Fashion and Beauty
Clothing, gloves to protect their bodies from the elements or to provide cover for the sake of modesty, came much later. The people of northern Europe, probably the first animal skins hanging around as protection against cold in about 25,000 BC. In the Mediterranean and the Middle East, the fibers of plants such as flax, and hair of goats and sheep, were woven to form lightweight fabrics that not only protects against the sun’s rays, but also the importance of social status. As civilizations developed, so dress styles has also evolved. In Egypt, Greece and Rome, the clothes were covered, while the population of northern Europe and the East had sewn tubular garments. Pants and robes, however, were considered typical of barbaric societies, tribal.

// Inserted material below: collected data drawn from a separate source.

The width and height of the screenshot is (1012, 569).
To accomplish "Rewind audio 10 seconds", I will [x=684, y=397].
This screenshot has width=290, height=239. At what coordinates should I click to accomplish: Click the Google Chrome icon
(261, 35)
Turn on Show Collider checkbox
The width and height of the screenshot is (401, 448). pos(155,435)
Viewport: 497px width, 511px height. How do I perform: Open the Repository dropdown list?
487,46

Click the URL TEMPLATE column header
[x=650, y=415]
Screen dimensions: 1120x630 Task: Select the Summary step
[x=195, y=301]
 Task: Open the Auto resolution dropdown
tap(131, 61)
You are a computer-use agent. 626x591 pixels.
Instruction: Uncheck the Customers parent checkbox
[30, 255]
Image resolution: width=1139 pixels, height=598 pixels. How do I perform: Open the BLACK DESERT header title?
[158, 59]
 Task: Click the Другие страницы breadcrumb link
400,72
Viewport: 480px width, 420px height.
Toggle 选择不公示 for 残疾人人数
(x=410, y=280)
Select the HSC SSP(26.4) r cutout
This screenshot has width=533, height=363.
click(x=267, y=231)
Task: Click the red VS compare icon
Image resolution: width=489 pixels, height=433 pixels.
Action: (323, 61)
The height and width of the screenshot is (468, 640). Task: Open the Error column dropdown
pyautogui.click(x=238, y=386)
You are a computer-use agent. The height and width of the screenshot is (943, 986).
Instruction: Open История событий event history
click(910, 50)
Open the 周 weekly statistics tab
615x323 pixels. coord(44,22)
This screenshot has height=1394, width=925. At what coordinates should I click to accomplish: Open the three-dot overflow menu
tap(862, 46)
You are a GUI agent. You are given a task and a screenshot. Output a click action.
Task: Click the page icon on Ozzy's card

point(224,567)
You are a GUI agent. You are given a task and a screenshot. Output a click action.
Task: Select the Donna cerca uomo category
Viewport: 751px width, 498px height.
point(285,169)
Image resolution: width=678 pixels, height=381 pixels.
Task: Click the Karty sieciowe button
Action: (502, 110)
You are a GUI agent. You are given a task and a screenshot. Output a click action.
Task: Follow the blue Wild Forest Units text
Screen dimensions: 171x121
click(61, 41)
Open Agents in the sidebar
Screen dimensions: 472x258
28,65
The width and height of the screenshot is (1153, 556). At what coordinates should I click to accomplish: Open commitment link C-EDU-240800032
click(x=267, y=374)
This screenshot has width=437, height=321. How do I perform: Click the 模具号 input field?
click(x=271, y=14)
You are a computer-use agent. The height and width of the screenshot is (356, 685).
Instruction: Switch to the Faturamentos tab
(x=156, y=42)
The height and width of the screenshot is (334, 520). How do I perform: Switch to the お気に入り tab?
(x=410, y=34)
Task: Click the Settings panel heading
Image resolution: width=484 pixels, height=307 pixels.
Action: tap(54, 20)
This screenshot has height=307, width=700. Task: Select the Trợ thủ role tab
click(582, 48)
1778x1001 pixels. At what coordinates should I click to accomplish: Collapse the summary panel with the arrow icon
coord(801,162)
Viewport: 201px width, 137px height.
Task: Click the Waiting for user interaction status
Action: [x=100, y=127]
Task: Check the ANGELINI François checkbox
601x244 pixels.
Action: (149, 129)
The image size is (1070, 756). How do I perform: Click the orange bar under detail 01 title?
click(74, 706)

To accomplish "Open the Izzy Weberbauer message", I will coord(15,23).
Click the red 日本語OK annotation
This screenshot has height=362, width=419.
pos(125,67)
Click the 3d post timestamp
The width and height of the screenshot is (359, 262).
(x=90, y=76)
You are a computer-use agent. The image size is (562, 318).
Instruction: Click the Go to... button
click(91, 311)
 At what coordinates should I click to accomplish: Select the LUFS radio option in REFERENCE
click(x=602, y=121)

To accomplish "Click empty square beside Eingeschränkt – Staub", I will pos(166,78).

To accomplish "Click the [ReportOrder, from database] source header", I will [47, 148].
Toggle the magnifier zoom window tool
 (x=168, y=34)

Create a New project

But the idea of fashion, with their ever-changing styles and trends cycles, first took hold in mid 1300 in Paris, London and Italian city-states, where the elite rejected flowing garments decorated in tight clothes to show the “new taste. menswear, which had previously been to the ankles, reaching above the knee, while women’s dress has been transformed by the laces, buttons, and the introduction of the cleft. As people wanted to change its ways, at regular intervals – a trend that has coincided with growth of international trade in textiles – so cutting and adapting.
The first belonged to the elite of fashion, trying to preserve their social superiority ‘sumptuary laws that prohibit merchants and small farmers to use costly and richly embroidered fabrics. However, the French code of dress, on the basis of a fixed social hierarchy and customs of the court, was overthrown by the revolution of 1789. powdered wigs and elaborate hair has been abandoned, men’s suits were no longer decorated with embroidery and lace, and women adopted the rule simple dress. The style has become a symbol of individual freedom, it has been. It is no longer the preserve of the aristocracy, which soon became associated with avant-garde, the Romantic writers and artists, political activists and dandy.
In Britain, affordable, mass-produced printed textiles and fashion accessories were provided by the industrial revolution. The black suit has become a man of “uniform”, while women paraded status of the family, through their clothes and their children. Fashion and femininity are inextricably intertwined. The women were charged with petticoats and their mobility limited by delicate shoes.